Neben Filialschließungen setzt Kik offenbar auf weitere Sparmaßnahmen. Laut LZ-Informationen strebt der Händler eine Reduzierung der Öffnungszeiten an, um Personalkosten zu senken. In Mitarbeiter-Chatgruppen wird berichtet, dass Märkte mit schwachen Umsätzen beispielsweise morgens eine Stunde später öffnen sollen. Je nach Region könnten in Deutschland bis zu drei von vier Filialen davon betroffen sein.

Diese Strategie beschränke sich nicht auf den deutschen Markt. Nach Angaben aus Managementkreisen sieht Kik auch in Ländern wie Spanien und Portugal "großes Potenzial" für verkürzte Öffnungszeiten, insbesondere in den Abendstunden, so die Fachzeitung. Bereits im Oktober 2025 hatte sich Kik gegenüber inFranken.de zu den wirtschaftlichen Schwierigkeiten geäußert.

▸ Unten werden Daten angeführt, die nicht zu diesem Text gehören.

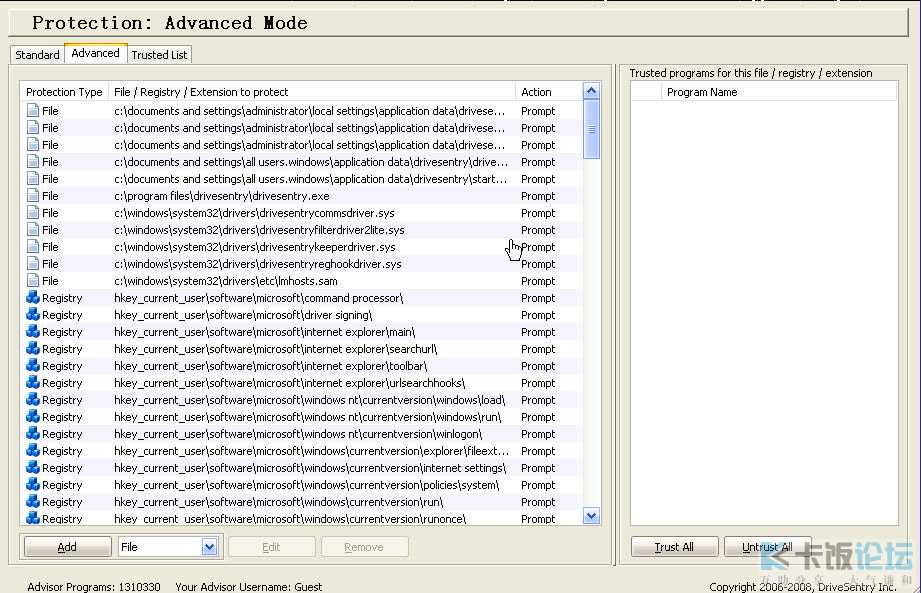Click registry icon for driver signing row
The width and height of the screenshot is (921, 593).
33,315
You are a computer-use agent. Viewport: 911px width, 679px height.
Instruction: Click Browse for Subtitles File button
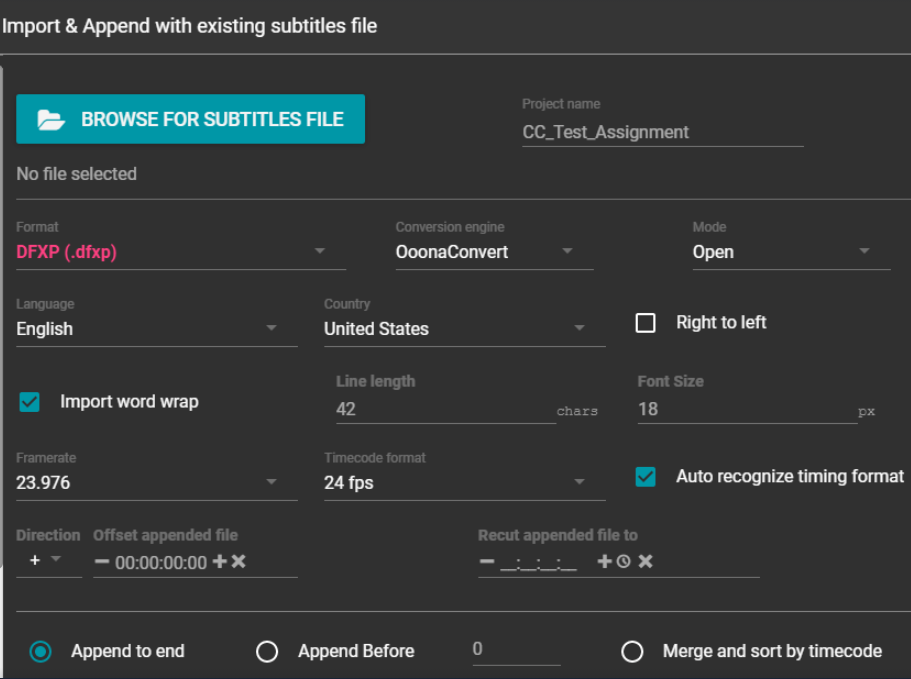click(190, 119)
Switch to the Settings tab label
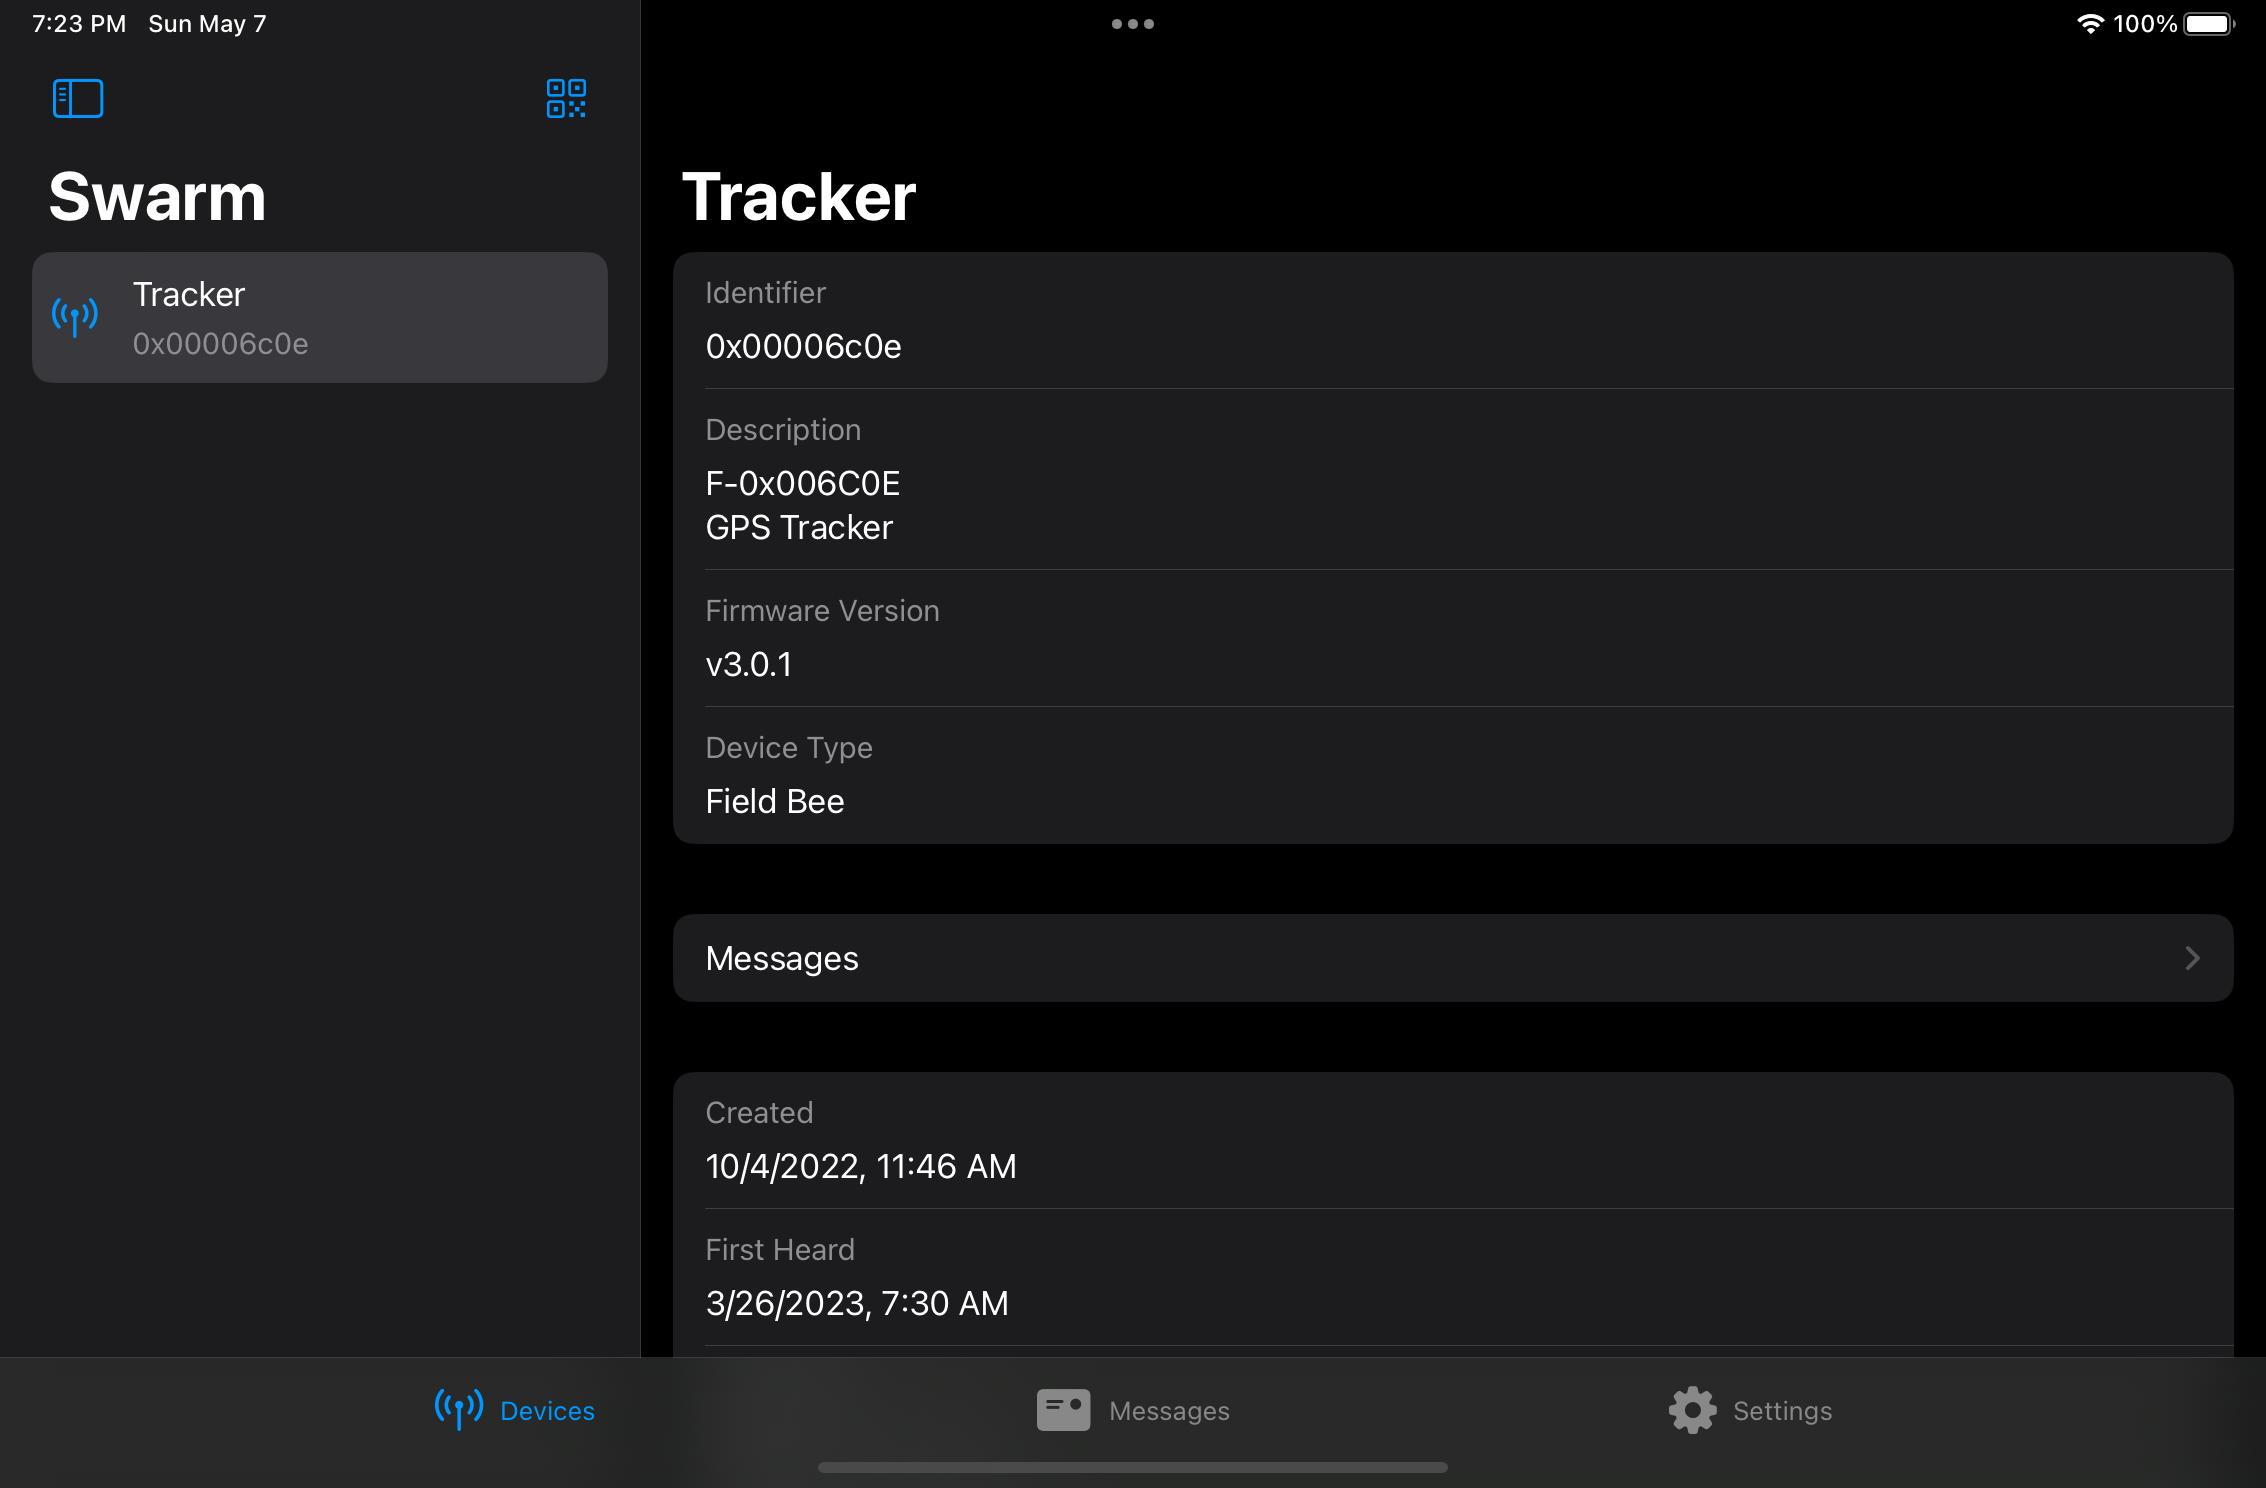The height and width of the screenshot is (1488, 2266). (x=1782, y=1411)
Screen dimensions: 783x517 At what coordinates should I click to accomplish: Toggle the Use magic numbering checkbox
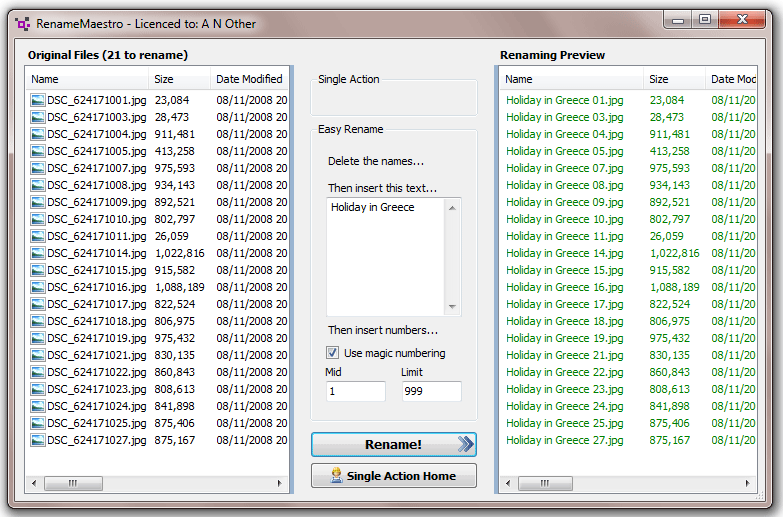(332, 353)
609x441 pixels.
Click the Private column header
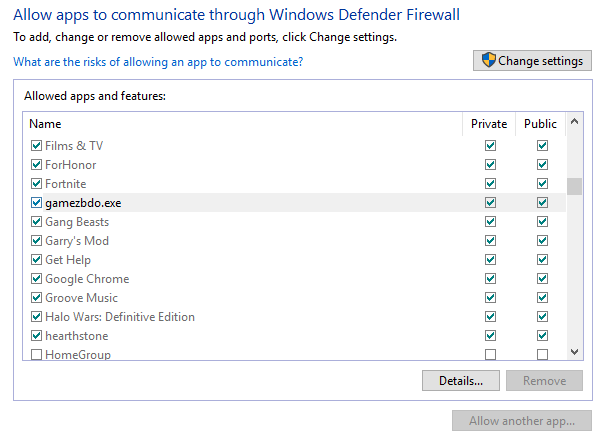pyautogui.click(x=489, y=124)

"Die Rahmenbedingungen für Handelsunternehmen haben sich in den vergangenen Jahren deutlich verändert", hieß es damals auf Anfrage. Das Unternehmen verwies auf zugespitzten Wettbewerb, anhaltende Inflation mit Kaufzurückhaltung der Verbraucher sowie zeitweise beeinträchtigte Lieferketten als Belastungsfaktoren.